This is a brilliant parody of a Hollywood memoir. Some critics (Ha! Critics, what do they know?) have complained that it is done by a ghost writer after only half an hour of face time with the star and a few afternoons of googling. So what? So normal Hollywood memoirs are different? Get real. This has the real gamey flavour of authentic chimpanzee.
Cheeta the chimpanzee (or Cheater, or Jiggs as also known) was a star in the golden age of Tarzan, and hung out with everyone that mattered, Sure, we've forgotten most of them, but they're still on daytime TV, and at Christmas. OK, Cheeta did not know the real alpha males, the studio bosses who controlled the stars, but he was privy to some entertaining stuff and some real stars whose name I've forgotten. Maybe he drank a bit, maybe he smoked a bit, maybe he bit a bit (I particularly liked the story about how he bit the ass of the adulterous wife of his star-hero and blamed it on the dog) but hey... that's Hollywood.

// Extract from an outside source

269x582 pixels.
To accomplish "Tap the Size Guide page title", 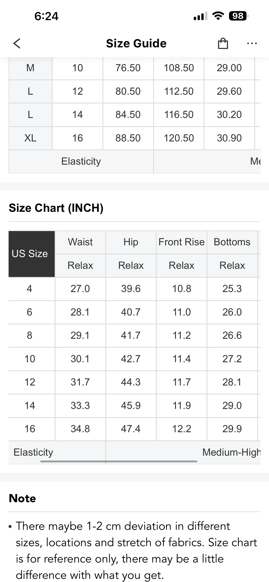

The critics should lighten up, and light up a stogie for Cheets (now in his record-breaking 78th year and dying for a smoke). And just because the ghost is a Brit (and he can get some grammatical French in: "Le tout Hollywood was..." Ya what?) some critics have suggested it's not true. Well, it's been checked by the lawyers, and the absence of chapter 8 proves... well nothing much. But cheer up, after this memoir, which dishes the dirt in bucket loads (and that's the selling point, isn't it?) who needs another celebrity autobiography ever again?
I look forward to the author's new projects on... what Checkers thought of being dragged into a TV studio (all that panting under the lights, all those ice cubes) what the asp thought about Cleopatra ("I was going for her nose, not her tits, I swear") and a guide to Crete by the Minotaur.